*Available data*:
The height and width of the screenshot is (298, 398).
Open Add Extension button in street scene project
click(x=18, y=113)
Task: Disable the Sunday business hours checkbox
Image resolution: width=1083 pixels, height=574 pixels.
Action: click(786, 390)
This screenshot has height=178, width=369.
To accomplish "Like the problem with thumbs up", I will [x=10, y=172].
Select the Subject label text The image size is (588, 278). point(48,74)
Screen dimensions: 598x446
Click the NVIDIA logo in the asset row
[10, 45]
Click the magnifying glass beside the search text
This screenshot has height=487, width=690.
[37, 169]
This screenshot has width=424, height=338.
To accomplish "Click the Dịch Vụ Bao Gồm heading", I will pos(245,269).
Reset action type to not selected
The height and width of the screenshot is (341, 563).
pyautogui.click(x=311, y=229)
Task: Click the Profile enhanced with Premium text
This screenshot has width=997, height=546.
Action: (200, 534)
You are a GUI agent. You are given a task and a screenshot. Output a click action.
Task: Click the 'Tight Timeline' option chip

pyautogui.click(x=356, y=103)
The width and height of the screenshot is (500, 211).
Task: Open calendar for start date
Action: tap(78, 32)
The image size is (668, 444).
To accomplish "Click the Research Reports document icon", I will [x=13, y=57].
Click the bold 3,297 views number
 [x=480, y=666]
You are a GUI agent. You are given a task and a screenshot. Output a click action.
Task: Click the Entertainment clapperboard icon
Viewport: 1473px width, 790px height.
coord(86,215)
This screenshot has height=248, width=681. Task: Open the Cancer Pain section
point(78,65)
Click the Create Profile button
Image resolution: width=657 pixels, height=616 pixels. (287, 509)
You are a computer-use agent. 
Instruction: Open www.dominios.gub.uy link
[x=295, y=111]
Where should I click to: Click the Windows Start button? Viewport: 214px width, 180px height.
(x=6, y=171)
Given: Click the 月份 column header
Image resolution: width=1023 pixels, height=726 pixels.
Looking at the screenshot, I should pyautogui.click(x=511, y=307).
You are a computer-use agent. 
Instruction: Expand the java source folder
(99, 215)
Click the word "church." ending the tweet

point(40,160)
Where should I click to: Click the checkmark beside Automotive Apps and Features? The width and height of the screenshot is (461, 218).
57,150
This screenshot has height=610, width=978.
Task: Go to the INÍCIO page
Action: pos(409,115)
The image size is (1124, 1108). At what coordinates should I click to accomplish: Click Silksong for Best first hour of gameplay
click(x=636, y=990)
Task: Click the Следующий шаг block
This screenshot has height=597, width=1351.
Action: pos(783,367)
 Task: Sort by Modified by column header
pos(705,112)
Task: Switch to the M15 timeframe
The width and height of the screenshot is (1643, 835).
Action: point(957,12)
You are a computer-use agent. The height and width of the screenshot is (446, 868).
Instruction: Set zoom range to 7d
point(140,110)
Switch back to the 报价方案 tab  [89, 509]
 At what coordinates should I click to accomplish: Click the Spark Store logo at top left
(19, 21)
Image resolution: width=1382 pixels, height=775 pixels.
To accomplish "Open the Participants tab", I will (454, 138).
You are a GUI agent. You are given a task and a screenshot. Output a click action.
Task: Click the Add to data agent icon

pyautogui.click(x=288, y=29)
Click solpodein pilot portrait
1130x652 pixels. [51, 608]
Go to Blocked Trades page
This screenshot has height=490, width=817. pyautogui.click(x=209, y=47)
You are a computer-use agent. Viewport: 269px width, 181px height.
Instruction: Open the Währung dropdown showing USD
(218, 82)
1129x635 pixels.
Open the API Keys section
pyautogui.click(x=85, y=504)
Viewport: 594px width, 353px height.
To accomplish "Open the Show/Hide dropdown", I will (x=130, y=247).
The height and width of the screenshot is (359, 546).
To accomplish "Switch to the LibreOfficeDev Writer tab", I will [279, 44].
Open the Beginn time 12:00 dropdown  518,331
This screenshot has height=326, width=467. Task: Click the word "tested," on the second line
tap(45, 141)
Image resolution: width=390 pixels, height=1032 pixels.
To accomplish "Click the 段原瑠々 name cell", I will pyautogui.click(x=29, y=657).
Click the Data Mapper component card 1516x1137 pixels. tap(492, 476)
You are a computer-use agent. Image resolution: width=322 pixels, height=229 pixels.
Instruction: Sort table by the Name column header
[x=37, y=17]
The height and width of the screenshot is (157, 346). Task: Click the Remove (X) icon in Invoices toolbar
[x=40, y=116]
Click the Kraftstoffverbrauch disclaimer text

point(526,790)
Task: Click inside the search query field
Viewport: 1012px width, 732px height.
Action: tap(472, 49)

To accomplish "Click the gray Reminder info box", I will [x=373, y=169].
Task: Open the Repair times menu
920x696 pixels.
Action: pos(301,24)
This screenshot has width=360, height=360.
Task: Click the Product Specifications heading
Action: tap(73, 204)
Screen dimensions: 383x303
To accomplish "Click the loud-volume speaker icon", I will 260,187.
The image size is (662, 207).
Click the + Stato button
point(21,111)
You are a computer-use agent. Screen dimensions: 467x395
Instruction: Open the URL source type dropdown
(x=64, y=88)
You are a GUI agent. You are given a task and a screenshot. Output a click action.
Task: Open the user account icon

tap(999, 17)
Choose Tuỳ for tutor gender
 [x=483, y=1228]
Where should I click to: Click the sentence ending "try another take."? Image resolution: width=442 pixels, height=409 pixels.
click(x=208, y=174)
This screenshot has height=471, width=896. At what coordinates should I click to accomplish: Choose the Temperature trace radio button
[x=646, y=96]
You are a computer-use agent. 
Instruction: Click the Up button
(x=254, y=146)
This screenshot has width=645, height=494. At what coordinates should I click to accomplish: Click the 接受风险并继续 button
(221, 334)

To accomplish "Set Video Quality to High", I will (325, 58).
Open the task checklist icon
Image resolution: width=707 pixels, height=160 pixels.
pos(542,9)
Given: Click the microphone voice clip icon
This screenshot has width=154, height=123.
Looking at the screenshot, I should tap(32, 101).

*What the task requires*: Please give back the listing in full; each line must match exactly.

*Exercise output*:
The height and width of the screenshot is (298, 398).
Open Add Extension button in street scene project
click(x=18, y=113)
Task: Disable the Sunday business hours checkbox
Image resolution: width=1083 pixels, height=574 pixels.
Action: click(786, 390)
This screenshot has height=178, width=369.
To accomplish "Like the problem with thumbs up", I will [x=10, y=172].
Select the Subject label text The image size is (588, 278). point(48,74)
Screen dimensions: 598x446
Click the NVIDIA logo in the asset row
[10, 45]
Click the magnifying glass beside the search text
This screenshot has height=487, width=690.
[37, 169]
This screenshot has width=424, height=338.
To accomplish "Click the Dịch Vụ Bao Gồm heading", I will pos(245,269).
Reset action type to not selected
The height and width of the screenshot is (341, 563).
pyautogui.click(x=311, y=229)
Task: Click the Profile enhanced with Premium text
This screenshot has width=997, height=546.
Action: (200, 534)
You are a GUI agent. You are given a task and a screenshot. Output a click action.
Task: Click the 'Tight Timeline' option chip

pyautogui.click(x=356, y=103)
The width and height of the screenshot is (500, 211).
Task: Open calendar for start date
Action: tap(78, 32)
The image size is (668, 444).
To accomplish "Click the Research Reports document icon", I will [x=13, y=57].
Click the bold 3,297 views number
 [x=480, y=666]
You are a GUI agent. You are given a task and a screenshot. Output a click action.
Task: Click the Entertainment clapperboard icon
Viewport: 1473px width, 790px height.
coord(86,215)
This screenshot has height=248, width=681. Task: Open the Cancer Pain section
point(78,65)
Click the Create Profile button
Image resolution: width=657 pixels, height=616 pixels. (287, 509)
You are a computer-use agent. 
Instruction: Open www.dominios.gub.uy link
[x=295, y=111]
Where should I click to: Click the Windows Start button? Viewport: 214px width, 180px height.
(x=6, y=171)
Given: Click the 月份 column header
Image resolution: width=1023 pixels, height=726 pixels.
Looking at the screenshot, I should pyautogui.click(x=511, y=307).
You are a computer-use agent. 
Instruction: Expand the java source folder
(99, 215)
Click the word "church." ending the tweet

point(40,160)
Where should I click to: Click the checkmark beside Automotive Apps and Features? The width and height of the screenshot is (461, 218).
57,150
This screenshot has height=610, width=978.
Task: Go to the INÍCIO page
Action: pos(409,115)
The image size is (1124, 1108). At what coordinates should I click to accomplish: Click Silksong for Best first hour of gameplay
click(x=636, y=990)
Task: Click the Следующий шаг block
This screenshot has height=597, width=1351.
Action: pos(783,367)
 Task: Sort by Modified by column header
pos(705,112)
Task: Switch to the M15 timeframe
The width and height of the screenshot is (1643, 835).
Action: point(957,12)
You are a computer-use agent. The height and width of the screenshot is (446, 868).
Instruction: Set zoom range to 7d
point(140,110)
Switch back to the 报价方案 tab  [89, 509]
 At what coordinates should I click to accomplish: Click the Spark Store logo at top left
(19, 21)
Image resolution: width=1382 pixels, height=775 pixels.
To accomplish "Open the Participants tab", I will (454, 138).
You are a GUI agent. You are given a task and a screenshot. Output a click action.
Task: Click the Add to data agent icon

pyautogui.click(x=288, y=29)
Click solpodein pilot portrait
1130x652 pixels. [51, 608]
Go to Blocked Trades page
This screenshot has height=490, width=817. pyautogui.click(x=209, y=47)
You are a computer-use agent. Viewport: 269px width, 181px height.
Instruction: Open the Währung dropdown showing USD
(218, 82)
1129x635 pixels.
Open the API Keys section
pyautogui.click(x=85, y=504)
Viewport: 594px width, 353px height.
To accomplish "Open the Show/Hide dropdown", I will (x=130, y=247).
The height and width of the screenshot is (359, 546).
To accomplish "Switch to the LibreOfficeDev Writer tab", I will [279, 44].
Open the Beginn time 12:00 dropdown  518,331
This screenshot has height=326, width=467. Task: Click the word "tested," on the second line
tap(45, 141)
Image resolution: width=390 pixels, height=1032 pixels.
To accomplish "Click the 段原瑠々 name cell", I will pyautogui.click(x=29, y=657).
Click the Data Mapper component card 1516x1137 pixels. tap(492, 476)
You are a computer-use agent. Image resolution: width=322 pixels, height=229 pixels.
Instruction: Sort table by the Name column header
[x=37, y=17]
The height and width of the screenshot is (157, 346). Task: Click the Remove (X) icon in Invoices toolbar
[x=40, y=116]
Click the Kraftstoffverbrauch disclaimer text

point(526,790)
Task: Click inside the search query field
Viewport: 1012px width, 732px height.
Action: tap(472, 49)

To accomplish "Click the gray Reminder info box", I will [x=373, y=169].
Task: Open the Repair times menu
920x696 pixels.
Action: pos(301,24)
This screenshot has width=360, height=360.
Task: Click the Product Specifications heading
Action: tap(73, 204)
Screen dimensions: 383x303
To accomplish "Click the loud-volume speaker icon", I will 260,187.
The image size is (662, 207).
Click the + Stato button
point(21,111)
You are a computer-use agent. Screen dimensions: 467x395
Instruction: Open the URL source type dropdown
(x=64, y=88)
You are a GUI agent. You are given a task and a screenshot. Output a click action.
Task: Open the user account icon

tap(999, 17)
Choose Tuỳ for tutor gender
 [x=483, y=1228]
Where should I click to: Click the sentence ending "try another take."? Image resolution: width=442 pixels, height=409 pixels.
click(x=208, y=174)
This screenshot has height=471, width=896. At what coordinates should I click to accomplish: Choose the Temperature trace radio button
[x=646, y=96]
You are a computer-use agent. 
Instruction: Click the Up button
(x=254, y=146)
This screenshot has width=645, height=494. At what coordinates should I click to accomplish: Click the 接受风险并继续 button
(221, 334)

To accomplish "Set Video Quality to High", I will (325, 58).
Open the task checklist icon
Image resolution: width=707 pixels, height=160 pixels.
pos(542,9)
Given: Click the microphone voice clip icon
This screenshot has width=154, height=123.
Looking at the screenshot, I should tap(32, 101).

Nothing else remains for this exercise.